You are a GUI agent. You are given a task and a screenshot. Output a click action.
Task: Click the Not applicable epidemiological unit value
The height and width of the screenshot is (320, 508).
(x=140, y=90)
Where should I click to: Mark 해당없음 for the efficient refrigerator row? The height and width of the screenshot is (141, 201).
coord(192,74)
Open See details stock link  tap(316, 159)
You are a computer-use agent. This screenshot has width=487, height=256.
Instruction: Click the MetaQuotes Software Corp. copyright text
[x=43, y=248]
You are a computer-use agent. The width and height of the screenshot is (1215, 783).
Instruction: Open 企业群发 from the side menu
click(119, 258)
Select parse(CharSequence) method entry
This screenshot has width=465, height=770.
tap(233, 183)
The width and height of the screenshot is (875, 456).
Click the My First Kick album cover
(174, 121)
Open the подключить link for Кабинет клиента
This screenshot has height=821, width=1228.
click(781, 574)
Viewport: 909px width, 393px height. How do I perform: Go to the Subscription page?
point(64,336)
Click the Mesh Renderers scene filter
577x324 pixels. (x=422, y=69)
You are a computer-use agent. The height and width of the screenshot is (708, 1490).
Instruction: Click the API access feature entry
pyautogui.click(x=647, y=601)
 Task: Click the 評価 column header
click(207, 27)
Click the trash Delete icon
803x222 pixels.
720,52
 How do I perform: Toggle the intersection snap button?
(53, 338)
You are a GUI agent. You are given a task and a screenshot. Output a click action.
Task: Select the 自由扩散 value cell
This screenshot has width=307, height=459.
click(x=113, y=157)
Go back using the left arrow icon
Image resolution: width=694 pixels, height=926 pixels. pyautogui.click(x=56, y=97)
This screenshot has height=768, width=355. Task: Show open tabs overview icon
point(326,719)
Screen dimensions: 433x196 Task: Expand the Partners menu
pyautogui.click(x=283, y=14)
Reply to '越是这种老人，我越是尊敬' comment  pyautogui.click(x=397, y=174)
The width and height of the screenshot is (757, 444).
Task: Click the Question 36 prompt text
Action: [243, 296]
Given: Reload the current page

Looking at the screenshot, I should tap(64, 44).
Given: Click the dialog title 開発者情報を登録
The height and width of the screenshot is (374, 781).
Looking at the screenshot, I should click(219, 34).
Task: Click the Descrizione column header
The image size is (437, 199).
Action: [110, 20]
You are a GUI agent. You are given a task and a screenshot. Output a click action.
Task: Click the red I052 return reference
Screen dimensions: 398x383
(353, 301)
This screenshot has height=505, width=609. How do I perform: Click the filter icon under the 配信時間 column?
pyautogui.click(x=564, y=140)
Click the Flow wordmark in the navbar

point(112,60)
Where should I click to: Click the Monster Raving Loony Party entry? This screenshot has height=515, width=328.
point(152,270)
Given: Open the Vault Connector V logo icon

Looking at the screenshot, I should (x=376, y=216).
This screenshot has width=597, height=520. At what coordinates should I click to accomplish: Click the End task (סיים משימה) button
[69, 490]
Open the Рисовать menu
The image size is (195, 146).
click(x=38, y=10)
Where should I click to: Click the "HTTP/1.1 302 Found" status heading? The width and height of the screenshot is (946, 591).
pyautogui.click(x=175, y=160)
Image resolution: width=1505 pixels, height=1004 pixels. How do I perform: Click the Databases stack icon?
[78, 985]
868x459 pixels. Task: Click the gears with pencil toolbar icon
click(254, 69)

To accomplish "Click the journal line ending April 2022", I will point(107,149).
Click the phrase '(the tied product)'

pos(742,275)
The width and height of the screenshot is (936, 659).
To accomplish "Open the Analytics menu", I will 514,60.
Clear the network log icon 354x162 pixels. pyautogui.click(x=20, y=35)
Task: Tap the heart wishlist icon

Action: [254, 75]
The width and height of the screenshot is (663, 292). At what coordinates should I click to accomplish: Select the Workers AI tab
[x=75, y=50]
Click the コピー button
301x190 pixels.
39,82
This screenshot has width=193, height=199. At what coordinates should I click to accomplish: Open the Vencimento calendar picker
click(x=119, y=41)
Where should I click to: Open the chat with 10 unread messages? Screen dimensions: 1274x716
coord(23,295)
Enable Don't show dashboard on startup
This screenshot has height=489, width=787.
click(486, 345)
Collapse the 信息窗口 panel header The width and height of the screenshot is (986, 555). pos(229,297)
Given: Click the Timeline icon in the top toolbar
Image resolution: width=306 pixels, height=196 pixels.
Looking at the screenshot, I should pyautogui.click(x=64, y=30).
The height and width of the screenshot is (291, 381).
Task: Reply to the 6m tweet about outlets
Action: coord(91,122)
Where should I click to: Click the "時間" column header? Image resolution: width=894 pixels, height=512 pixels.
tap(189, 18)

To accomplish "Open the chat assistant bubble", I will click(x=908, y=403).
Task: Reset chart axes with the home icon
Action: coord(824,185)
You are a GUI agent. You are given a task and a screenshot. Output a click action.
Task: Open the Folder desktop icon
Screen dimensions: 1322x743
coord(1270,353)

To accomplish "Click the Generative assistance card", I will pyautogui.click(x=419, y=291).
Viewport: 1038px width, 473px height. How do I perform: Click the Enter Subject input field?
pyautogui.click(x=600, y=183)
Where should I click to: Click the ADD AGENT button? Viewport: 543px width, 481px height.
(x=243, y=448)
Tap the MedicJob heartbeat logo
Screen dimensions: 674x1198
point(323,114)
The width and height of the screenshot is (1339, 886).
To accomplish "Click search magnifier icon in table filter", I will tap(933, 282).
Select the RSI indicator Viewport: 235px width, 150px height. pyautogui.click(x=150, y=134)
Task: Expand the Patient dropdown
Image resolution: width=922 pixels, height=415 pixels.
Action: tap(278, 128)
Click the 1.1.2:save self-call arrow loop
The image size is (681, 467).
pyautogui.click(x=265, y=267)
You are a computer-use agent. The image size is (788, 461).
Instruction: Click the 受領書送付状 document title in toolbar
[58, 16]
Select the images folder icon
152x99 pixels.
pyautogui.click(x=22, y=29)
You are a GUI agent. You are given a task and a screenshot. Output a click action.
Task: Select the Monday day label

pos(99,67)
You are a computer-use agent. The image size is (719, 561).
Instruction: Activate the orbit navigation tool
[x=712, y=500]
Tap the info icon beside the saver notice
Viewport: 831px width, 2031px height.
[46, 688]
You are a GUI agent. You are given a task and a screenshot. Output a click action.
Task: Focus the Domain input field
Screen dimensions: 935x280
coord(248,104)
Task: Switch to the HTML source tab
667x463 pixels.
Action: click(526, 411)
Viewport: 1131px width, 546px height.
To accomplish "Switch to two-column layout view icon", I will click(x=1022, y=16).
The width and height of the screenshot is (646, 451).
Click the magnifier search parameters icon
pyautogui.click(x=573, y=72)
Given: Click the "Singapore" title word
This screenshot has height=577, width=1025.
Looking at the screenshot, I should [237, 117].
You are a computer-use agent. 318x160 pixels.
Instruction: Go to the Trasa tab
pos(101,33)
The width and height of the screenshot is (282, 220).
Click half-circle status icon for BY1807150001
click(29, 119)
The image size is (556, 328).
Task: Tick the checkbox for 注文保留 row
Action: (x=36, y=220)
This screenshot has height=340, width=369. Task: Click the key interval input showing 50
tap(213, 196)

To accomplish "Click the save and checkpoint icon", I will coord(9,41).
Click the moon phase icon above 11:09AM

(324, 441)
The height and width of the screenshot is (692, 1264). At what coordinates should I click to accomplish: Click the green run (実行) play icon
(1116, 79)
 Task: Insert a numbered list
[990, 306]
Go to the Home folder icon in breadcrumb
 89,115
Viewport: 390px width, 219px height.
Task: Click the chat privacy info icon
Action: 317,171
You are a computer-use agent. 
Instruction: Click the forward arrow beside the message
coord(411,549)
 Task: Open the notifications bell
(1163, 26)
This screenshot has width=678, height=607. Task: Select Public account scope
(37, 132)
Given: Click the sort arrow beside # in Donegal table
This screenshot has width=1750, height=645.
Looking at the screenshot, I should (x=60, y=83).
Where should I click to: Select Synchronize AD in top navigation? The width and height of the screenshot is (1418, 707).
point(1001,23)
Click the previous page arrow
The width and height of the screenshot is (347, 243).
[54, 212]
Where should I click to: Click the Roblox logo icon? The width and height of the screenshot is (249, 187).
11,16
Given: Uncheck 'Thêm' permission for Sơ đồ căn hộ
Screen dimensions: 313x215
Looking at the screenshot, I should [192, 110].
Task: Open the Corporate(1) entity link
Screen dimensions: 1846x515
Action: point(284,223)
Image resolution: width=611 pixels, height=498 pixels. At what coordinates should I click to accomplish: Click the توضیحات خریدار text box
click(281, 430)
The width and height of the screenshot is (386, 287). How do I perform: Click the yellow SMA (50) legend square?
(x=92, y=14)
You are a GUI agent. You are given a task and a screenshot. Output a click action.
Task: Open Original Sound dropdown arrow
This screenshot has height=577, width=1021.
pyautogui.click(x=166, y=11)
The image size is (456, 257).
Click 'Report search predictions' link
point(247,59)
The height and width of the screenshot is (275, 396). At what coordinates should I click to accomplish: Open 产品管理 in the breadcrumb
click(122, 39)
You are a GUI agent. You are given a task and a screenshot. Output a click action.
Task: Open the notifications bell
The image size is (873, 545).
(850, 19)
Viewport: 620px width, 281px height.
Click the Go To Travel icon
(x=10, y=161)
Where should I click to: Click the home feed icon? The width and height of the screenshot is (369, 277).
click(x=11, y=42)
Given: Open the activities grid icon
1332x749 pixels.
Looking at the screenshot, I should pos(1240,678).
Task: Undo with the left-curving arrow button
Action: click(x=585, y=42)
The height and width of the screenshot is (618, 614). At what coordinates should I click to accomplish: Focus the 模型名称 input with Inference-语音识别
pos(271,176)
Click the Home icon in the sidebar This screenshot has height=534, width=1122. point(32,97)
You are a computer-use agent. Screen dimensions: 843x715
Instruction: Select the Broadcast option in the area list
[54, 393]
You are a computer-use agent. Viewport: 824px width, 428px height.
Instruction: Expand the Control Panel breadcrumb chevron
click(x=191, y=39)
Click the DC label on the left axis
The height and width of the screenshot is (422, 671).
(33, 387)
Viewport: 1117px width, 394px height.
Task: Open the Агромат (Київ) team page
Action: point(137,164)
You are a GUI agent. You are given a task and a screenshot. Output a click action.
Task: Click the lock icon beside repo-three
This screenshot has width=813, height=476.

WORK TO BE COMPLETED:
All that is wanted is a faithful reproduction of the line above with "Given: Click the sort", the line with "Given: Uncheck 'Thêm'", and every line in between.

EXERCISE OUTPUT:
Given: Click the sort arrow beside # in Donegal table
This screenshot has width=1750, height=645.
Looking at the screenshot, I should (x=60, y=83).
Where should I click to: Select Synchronize AD in top navigation? The width and height of the screenshot is (1418, 707).
point(1001,23)
Click the previous page arrow
The width and height of the screenshot is (347, 243).
[54, 212]
Where should I click to: Click the Roblox logo icon? The width and height of the screenshot is (249, 187).
11,16
Given: Uncheck 'Thêm' permission for Sơ đồ căn hộ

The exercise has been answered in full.